Merrill Lynch's CDS costs were 3 bps tighter at 103 bps bid, 108 bps offered. Morgan Stanley's CDS costs declined 3 bps to 134 bps bid, 138 bps offered. Goldman Sachs Group, Inc.'s CDS costs were 4 bps tighter at 116 bps bid, 120 bps offered.

IBM does $2.25 billion

International Business Machines was in the day's session with a $2.25 billion sale of notes (Aa3/AA-/A+) in two maturities, a market source said.

The $1 billion of 0.45% three-year notes priced at a spread of Treasuries plus 25 bps. Talk was initially in the high 20 bps to 30 bps area and was revised to 25 bps to 27 bps.

The notes were quoted unchanged at 25 bps bid, 22 bps offered near the session's close.

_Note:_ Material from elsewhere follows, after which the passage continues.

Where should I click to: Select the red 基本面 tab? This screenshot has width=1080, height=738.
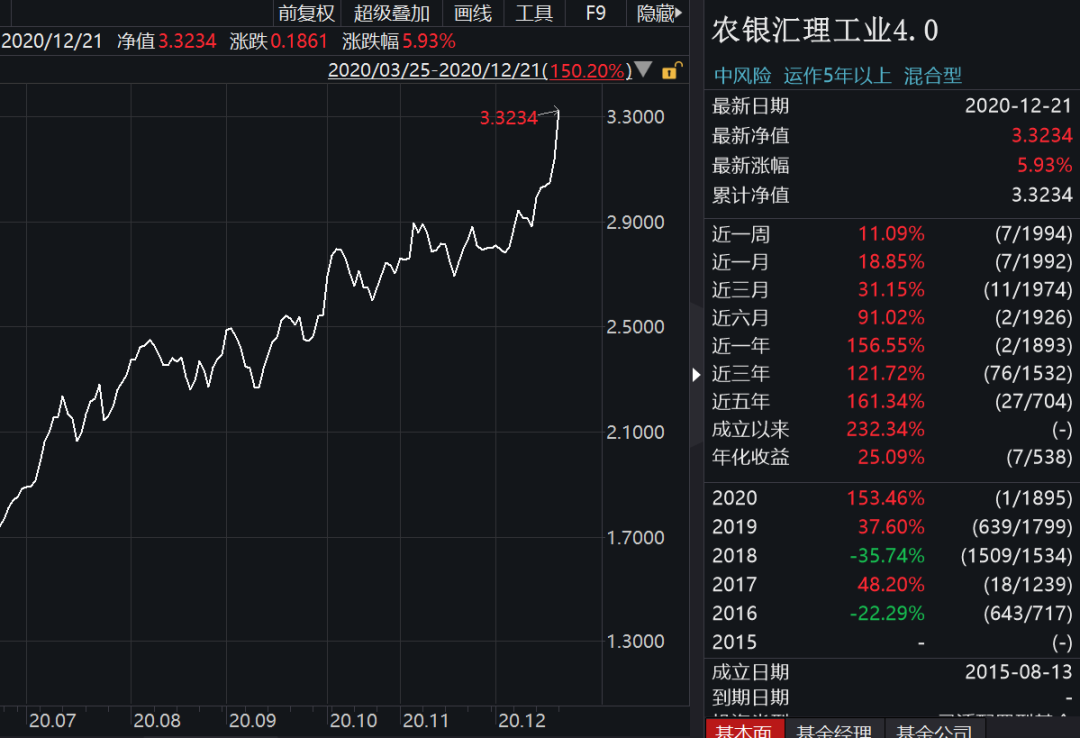744,730
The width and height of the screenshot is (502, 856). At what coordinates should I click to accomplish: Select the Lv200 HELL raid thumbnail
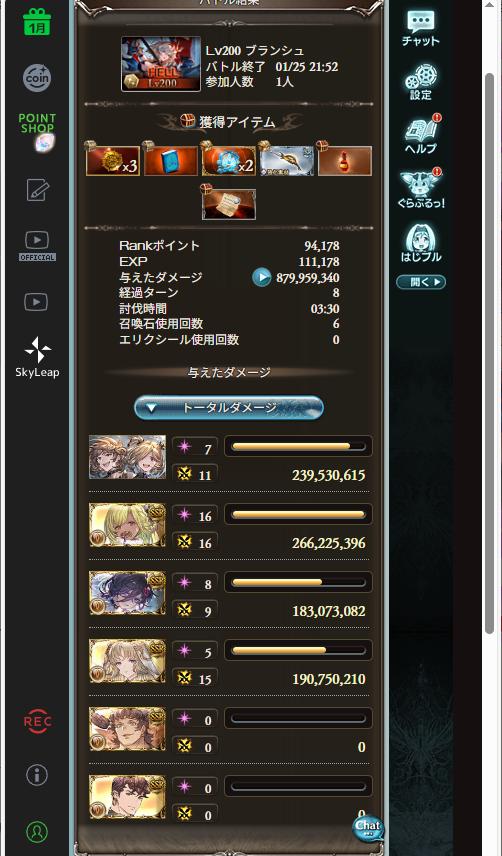click(161, 64)
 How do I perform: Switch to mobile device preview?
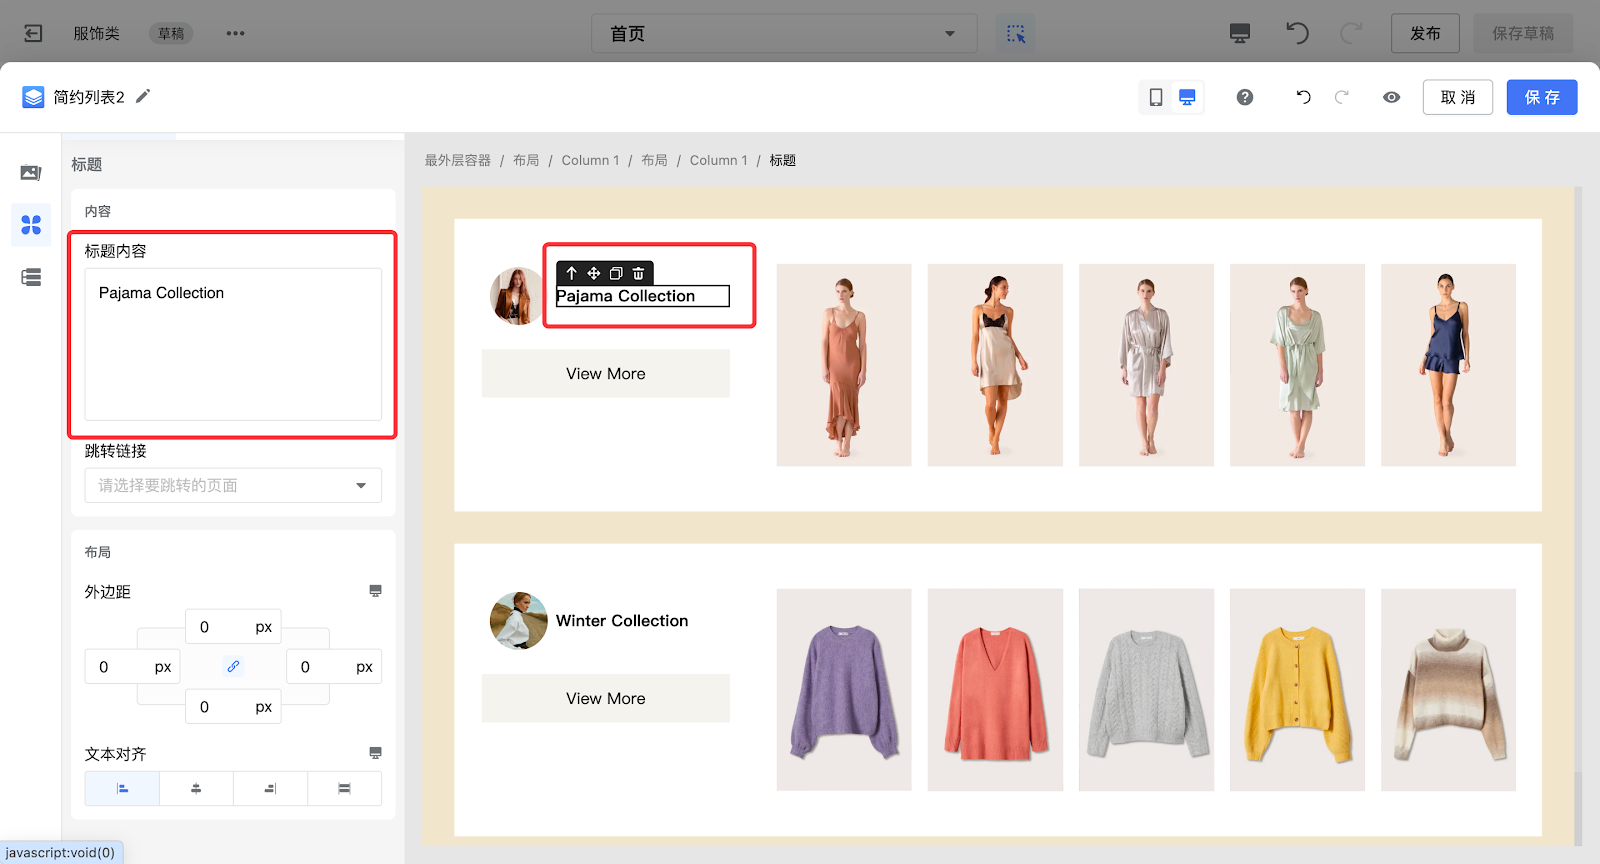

A $1.25 billion tranche of 1.625% seven-year notes sold at a spread of 67 bps over Treasuries. Guidance was initially in the low 70 bps area and later shifted to the 70 bps area.

A trader saw the notes 2 bps tighter at 65 bps bid, 63 bps offered.

The bookrunners were BofA Merrill Lynch, BNP Paribas Securities Corp., RBS Securities Inc. and Wells Fargo Securities LLC.

Proceeds are being used for general corporate purposes.

IBM last tapped the U.S. bond market with a $2 billion offering in two tranches on Feb. 5.

The information technology and computer company is based in Armonk, N.Y.

Loews' two tranches

Loews tapped the market for $1 billion of senior notes (A2/A+/A+) in two tranches, an informed source said.

A $500 million tranche of 2.625% 10-year notes sold at a spread of Treasuries plus 105 bps. Guidance was in the 110 bps area, plus or minus 5 bps.

The notes traded 3 bps better at 102 bps bid, 99 bps offered late Thursday.

The $500 million of 4.125% 30-year bonds priced at a spread of 135 bps over Treasuries. Talk was in the 140 bps area, plus or minus 5 bps.

The bonds were quoted 3 bps tighter at 132 bps bid, 129 bps offered by a trader.

Barclays and J.P. Morgan Securities LLC were active bookrunners. Passives were BofA Merrill Lynch, Citigroup Global Markets Inc. and Wells Fargo.

Proceeds are being used for general corporate purposes.

Loews is a New York-based holding company for diversified subsidiaries including insurance, hotels, oil drilling and pipeline transportation.

KE Export's trade

KE Export Leasing (2013-B) sold $155,318,000 of floating-rate equipment trust certificates due 2025 at par at a spread over Libor, an informed source said.

The rate was not available at press time.

The notes have an average life of 6.08 years.

The bookrunners were BofA Merrill Lynch and Citigroup.

There is a guarantee by the Export-Import Bank of the United States.

Proceeds are being used to acquire a bank note, which will be used to finance a portion of the purchase price of aircraft leased to Korean Airlines Ltd., along with the premium charged by the Ex-Im Bank.

One new Boeing aircraft was delivered to Korean Airlines on Feb. 28.

PNC's $1,000-par issue

PNC Financial Services Group priced $500 million of 4.85% $1,000-par series R fixed-to-floating-rate noncumulative perpetual preferred stock (expected ratings: Baa3/BBB/BBB-), according to an FWP filing with the Securities and Exchange Commission.

Price talk was around 4.9%, a trader said.

JPMorgan, Citigroup and PNC Capital Markets LLC were the joint bookrunning managers.

Beginning June 1, 2023, the dividend rate will begin to float at Libor plus 304 bps.

Proceeds will be used for general corporate purposes, which may include advances to subsidiaries, paying down debt and repurchases or redemptions of outstanding securities.

PNC Financial is a Pittsburgh-based financial services company.

Gamco's preferreds

Gamco Global Gold, Natural Resources & Income Trust intends to sell series B cumulative preferreds, the company said in a prospectus filed with the SEC.

Price talk is around 5.125%, according to a trader.

Citigroup, G. Research Inc. and BofA Merrill Lynch are the joint bookrunning managers.

The fund has applied to list the shares on the New York Stock Exchange.

Proceeds will be used to redeem series A preferred shares, of which there are about $48.89 million outstanding. Any remaining funds will be used to invest in high-quality short-term debt securities and instruments.

Gamco is a Rye, N.Y.-based non-diversified, closed-end management investment company.